36 · Le moment qu'elle redoutait
Eldria perçut d’abord des sons lointains, indistincts, comme étouffés par un voile épais. Des éclats de couleurs défilaient au ralenti devant ses yeux mi-clos, donnant l’impression que le monde se mouvait sans elle. Un claquement bref résonna – une porte que l’on refermait peut-être – suivi de bruits plus proches, des déplacements. Autour d’elle. Sur elle. Elle avait la sensation étrange que ses membres s’agitaient sans qu’elle en soit à l’initiative.
Puis la douleur revint, fulgurante, irradiant de sa tempe comme une brûlure vive. Pendant un temps qu’elle n’aurait su estimer, cette souffrance intenable éclipsa tout le reste, engloutissant ses autres sens.
Au prix d’un effort titanesque, elle parvint enfin à émerger de ce brouillard. Elle reprit conscience de son corps, de l’air dans ses poumons, de son environnement immédiat. Elle comprit qu’elle avait perdu connaissance... mais pour combien de temps ? Autour d’elle, elle reconnut bientôt la chambre familière où elle rencontrait Dan chaque semaine. Ébranlée, elle ignorait quand et comment elle était arrivée là.
La mémoire lui revint par à-coups, et son cœur s’emballa. Elle voulut se redresser d’un bond, mais découvrit aussitôt que ses poignets étaient solidement ligotés à la tête du lit. Sa mâchoire, elle, était forcée par un bâillon humide qui lui entaillait les commissures et s’enfonçait dans sa bouche.
Ses pupilles s’écarquillèrent sous l’effet d’une terreur foudroyante.

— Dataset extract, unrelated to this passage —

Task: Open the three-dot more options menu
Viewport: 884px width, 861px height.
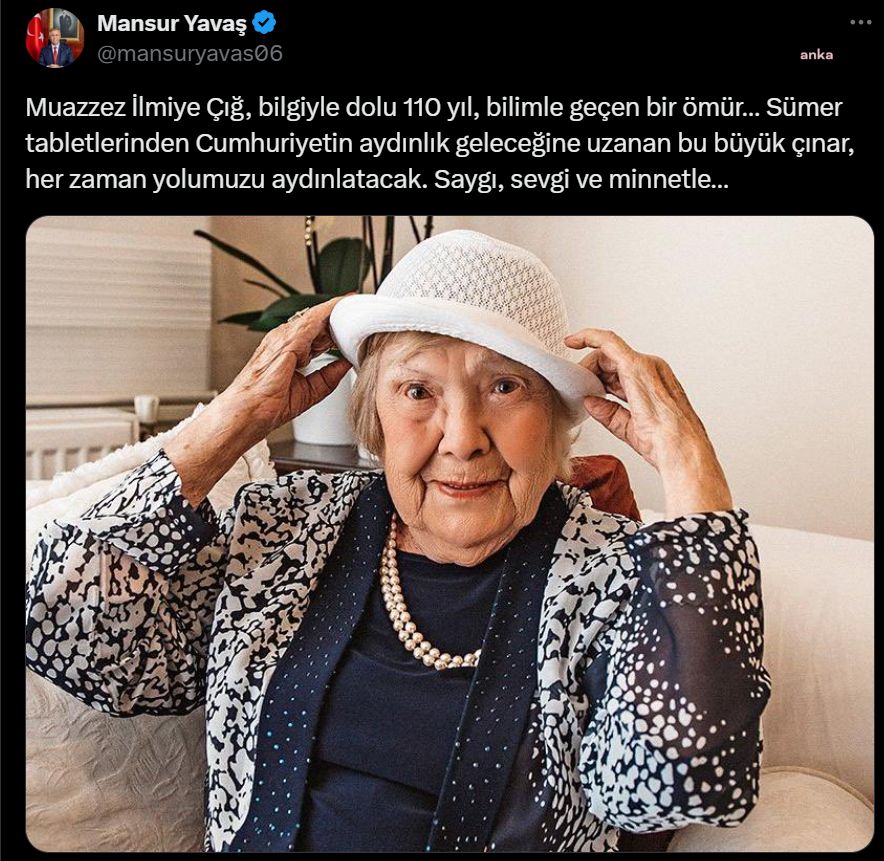Action: (x=861, y=22)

Haletante, elle balaya frénétiquement la pièce du regard. Il était là. Le soldat blond se tenait debout à ses côtés. Apparemment, il venait de retirer son armure, qu’il avait soigneusement déposée au sol, près de son épée, pour se retrouver vêtu d’une simple tunique légère à l’étoffe écarlate, assortie à des bas beiges.
– Ah, tu es enfin réveillée, dit-il d’un ton calme, presque cordial. Cela m’aurait ennuyé que tu ne sois pas consciente.
D’un mouvement vif, il ôta ses bas, les plia aussi méticuleusement qu’il avait rangé son armure, et les déposa à côté. En dessous, il ne portait rien. Son sexe hirsute, qu’Eldria apercevait malgré elle pour la quatrième fois, reposait, encore flasque.
– Le jour où toi et ton amie blonde êtes arrivées, reprit-il comme si de rien n’était, j’ai tellement regretté de ne pas avoir davantage profité de toi... Mais le capitaine s’est fait vertement réprimander pour avoir touché aux captives hors des horaires prévus, alors l’occasion ne s’est jamais représentée. Quel gâchis, si tu veux mon avis ! Heureusement, maintenant qu’ils sont pratiquement tous partis, nous allons prendre le contrôle de ce poste avancé, et faire les choses à ma façon.
Son regard balaya le corps étendu d’Eldria, au travers de sa robe nacrée. Une lueur de lubricité étincela au fond de ses pupilles ténébreuses.
– Bordel... que tu es excitante. Depuis tout ce temps, tu n’as pas cessé de m’obséder.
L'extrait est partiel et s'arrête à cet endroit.